Foram feitos exames para para hantavirose e dengue, mas os resultados vieram negativos.  Somente após realizar o teste de febre amarela, os médicos conseguiram diagnosticar o motivo dos sintomas. Técnicos da Secretaria de Saúde avaliam o caso e mesmo com o exame positivo, continuam investigando a causa da morte, pois os resultados não seriam conclusivos.

O psicólogo frequentava duas áreas verdes do DF, locais onde a transmissão do vírus pode ser mais fácil. Mas Em nota, a Secretaria de Saúde do Distrito Federal informou que, em 2017, não registrou nenhum caso de macacos mortos em razão da febre amarela – um dos principais indicativos da circulação do vírus na região.

Mesmo assim, a pasta deu início a uma série de ações de vigilância ambiental, como uso de fumacês para matar o mosquito transmissão e reforço na vacinação.

De acordo com a rádio CBN, o psicólogo já havia vacina contra a doença há 19 anos. A suspeita é que ele se enquadre nos raros casos quando a imunidade perde efeito, já que segundo o Ministério da Saúde, a eficácia da imunização varia entre 95% e 99%.

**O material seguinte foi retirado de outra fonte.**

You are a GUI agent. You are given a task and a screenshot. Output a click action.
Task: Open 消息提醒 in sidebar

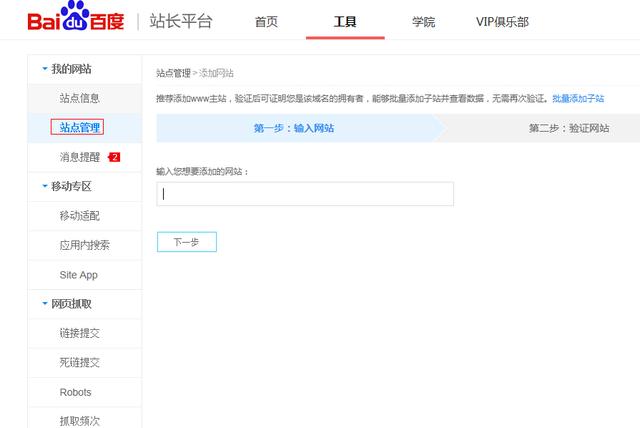[80, 157]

Desta forma, infectologistas ouvidos pela rádio sugerem que seja feita uma checagem de tempos em tempos para avaliar a situação de cada pessoa.

Suspeita em São Paulo

Dez pessoas tiveram suspeita de febre amarela  na capital paulista e ainda estão sendo observadas, desde o fim de outubro. Além disso, três macacos foram encontrados mortos, em áreas verdes da capital paulista. Para impedir a proliferação da doença por toda a cidade, 15 parques foram fechados por tempo indeterminado e a vacinação foi reforçada na cidade , especialmente próximo aos locais onde os animais foram encontrados, na Zona Norte.

Em um balanço feito pela prefeitura de São Paulo até o dia 27 de outubro, mais de 213 mil moradores da região afetada foram imunizados contra a febre amarela.